* **Assignment**
In full and without change, repeat the records shown below.

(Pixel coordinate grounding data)
# # #

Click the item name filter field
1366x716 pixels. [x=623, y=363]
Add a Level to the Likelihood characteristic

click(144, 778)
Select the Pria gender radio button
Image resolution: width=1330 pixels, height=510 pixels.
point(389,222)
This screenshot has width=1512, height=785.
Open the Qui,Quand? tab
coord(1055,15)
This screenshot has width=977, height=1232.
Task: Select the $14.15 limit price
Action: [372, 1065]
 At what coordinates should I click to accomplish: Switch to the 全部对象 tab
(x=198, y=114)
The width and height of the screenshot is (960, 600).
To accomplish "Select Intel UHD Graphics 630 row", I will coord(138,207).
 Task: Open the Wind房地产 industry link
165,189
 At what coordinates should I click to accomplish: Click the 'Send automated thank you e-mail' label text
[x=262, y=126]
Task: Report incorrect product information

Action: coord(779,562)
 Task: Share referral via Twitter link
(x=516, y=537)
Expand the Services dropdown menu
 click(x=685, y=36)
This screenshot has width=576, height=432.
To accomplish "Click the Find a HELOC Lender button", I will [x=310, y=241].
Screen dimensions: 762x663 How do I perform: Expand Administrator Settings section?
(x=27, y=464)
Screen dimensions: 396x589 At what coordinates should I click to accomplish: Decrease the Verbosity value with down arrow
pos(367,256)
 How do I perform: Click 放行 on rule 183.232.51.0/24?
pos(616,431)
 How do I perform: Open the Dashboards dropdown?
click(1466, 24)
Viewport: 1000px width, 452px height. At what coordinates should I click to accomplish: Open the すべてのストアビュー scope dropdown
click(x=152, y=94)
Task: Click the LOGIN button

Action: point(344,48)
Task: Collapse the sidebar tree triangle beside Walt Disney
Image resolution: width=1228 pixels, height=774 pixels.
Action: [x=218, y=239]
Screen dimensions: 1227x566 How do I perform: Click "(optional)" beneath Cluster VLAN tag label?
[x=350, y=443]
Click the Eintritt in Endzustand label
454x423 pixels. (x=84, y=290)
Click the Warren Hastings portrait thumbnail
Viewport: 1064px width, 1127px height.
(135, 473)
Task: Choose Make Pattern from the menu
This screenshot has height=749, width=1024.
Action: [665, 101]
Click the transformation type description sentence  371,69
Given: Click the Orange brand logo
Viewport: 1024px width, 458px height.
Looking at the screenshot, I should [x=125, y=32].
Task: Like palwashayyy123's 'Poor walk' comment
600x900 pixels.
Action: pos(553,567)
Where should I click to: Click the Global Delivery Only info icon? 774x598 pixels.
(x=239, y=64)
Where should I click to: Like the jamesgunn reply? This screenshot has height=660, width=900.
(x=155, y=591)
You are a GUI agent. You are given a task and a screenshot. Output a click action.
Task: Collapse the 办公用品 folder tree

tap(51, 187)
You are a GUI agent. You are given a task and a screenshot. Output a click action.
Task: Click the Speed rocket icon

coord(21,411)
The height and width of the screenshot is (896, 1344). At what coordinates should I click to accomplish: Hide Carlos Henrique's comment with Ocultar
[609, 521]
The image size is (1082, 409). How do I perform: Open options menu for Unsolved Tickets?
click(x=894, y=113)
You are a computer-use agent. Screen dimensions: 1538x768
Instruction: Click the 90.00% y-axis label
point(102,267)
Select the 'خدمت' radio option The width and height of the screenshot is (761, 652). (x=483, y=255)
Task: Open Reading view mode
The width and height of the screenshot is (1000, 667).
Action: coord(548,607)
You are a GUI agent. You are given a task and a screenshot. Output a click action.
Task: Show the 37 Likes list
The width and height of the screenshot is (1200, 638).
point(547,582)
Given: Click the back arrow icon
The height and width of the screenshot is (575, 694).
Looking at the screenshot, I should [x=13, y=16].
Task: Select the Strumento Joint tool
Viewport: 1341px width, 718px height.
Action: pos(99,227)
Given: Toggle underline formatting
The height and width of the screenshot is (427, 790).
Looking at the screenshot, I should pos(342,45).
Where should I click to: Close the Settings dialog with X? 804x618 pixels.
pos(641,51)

# # #

* **Response**
Click the item name filter field
1366x716 pixels. [x=623, y=363]
Add a Level to the Likelihood characteristic

click(144, 778)
Select the Pria gender radio button
Image resolution: width=1330 pixels, height=510 pixels.
point(389,222)
This screenshot has width=1512, height=785.
Open the Qui,Quand? tab
coord(1055,15)
This screenshot has width=977, height=1232.
Task: Select the $14.15 limit price
Action: [372, 1065]
 At what coordinates should I click to accomplish: Switch to the 全部对象 tab
(x=198, y=114)
The width and height of the screenshot is (960, 600).
To accomplish "Select Intel UHD Graphics 630 row", I will coord(138,207).
 Task: Open the Wind房地产 industry link
165,189
 At what coordinates should I click to accomplish: Click the 'Send automated thank you e-mail' label text
[x=262, y=126]
Task: Report incorrect product information

Action: coord(779,562)
 Task: Share referral via Twitter link
(x=516, y=537)
Expand the Services dropdown menu
 click(x=685, y=36)
This screenshot has width=576, height=432.
To accomplish "Click the Find a HELOC Lender button", I will [x=310, y=241].
Screen dimensions: 762x663 How do I perform: Expand Administrator Settings section?
(x=27, y=464)
Screen dimensions: 396x589 At what coordinates should I click to accomplish: Decrease the Verbosity value with down arrow
pos(367,256)
 How do I perform: Click 放行 on rule 183.232.51.0/24?
pos(616,431)
 How do I perform: Open the Dashboards dropdown?
click(1466, 24)
Viewport: 1000px width, 452px height. At what coordinates should I click to accomplish: Open the すべてのストアビュー scope dropdown
click(x=152, y=94)
Task: Click the LOGIN button

Action: point(344,48)
Task: Collapse the sidebar tree triangle beside Walt Disney
Image resolution: width=1228 pixels, height=774 pixels.
Action: [x=218, y=239]
Screen dimensions: 1227x566 How do I perform: Click "(optional)" beneath Cluster VLAN tag label?
[x=350, y=443]
Click the Eintritt in Endzustand label
454x423 pixels. (x=84, y=290)
Click the Warren Hastings portrait thumbnail
Viewport: 1064px width, 1127px height.
(135, 473)
Task: Choose Make Pattern from the menu
This screenshot has height=749, width=1024.
Action: [665, 101]
Click the transformation type description sentence  371,69
Given: Click the Orange brand logo
Viewport: 1024px width, 458px height.
Looking at the screenshot, I should [x=125, y=32].
Task: Like palwashayyy123's 'Poor walk' comment
600x900 pixels.
Action: pos(553,567)
Where should I click to: Click the Global Delivery Only info icon? 774x598 pixels.
(x=239, y=64)
Where should I click to: Like the jamesgunn reply? This screenshot has height=660, width=900.
(x=155, y=591)
You are a GUI agent. You are given a task and a screenshot. Output a click action.
Task: Collapse the 办公用品 folder tree

tap(51, 187)
You are a GUI agent. You are given a task and a screenshot. Output a click action.
Task: Click the Speed rocket icon

coord(21,411)
The height and width of the screenshot is (896, 1344). At what coordinates should I click to accomplish: Hide Carlos Henrique's comment with Ocultar
[609, 521]
The image size is (1082, 409). How do I perform: Open options menu for Unsolved Tickets?
click(x=894, y=113)
You are a computer-use agent. Screen dimensions: 1538x768
Instruction: Click the 90.00% y-axis label
point(102,267)
Select the 'خدمت' radio option The width and height of the screenshot is (761, 652). (x=483, y=255)
Task: Open Reading view mode
The width and height of the screenshot is (1000, 667).
Action: coord(548,607)
You are a GUI agent. You are given a task and a screenshot. Output a click action.
Task: Show the 37 Likes list
The width and height of the screenshot is (1200, 638).
point(547,582)
Given: Click the back arrow icon
The height and width of the screenshot is (575, 694).
Looking at the screenshot, I should [x=13, y=16].
Task: Select the Strumento Joint tool
Viewport: 1341px width, 718px height.
Action: pos(99,227)
Given: Toggle underline formatting
The height and width of the screenshot is (427, 790).
Looking at the screenshot, I should pos(342,45).
Where should I click to: Close the Settings dialog with X? 804x618 pixels.
pos(641,51)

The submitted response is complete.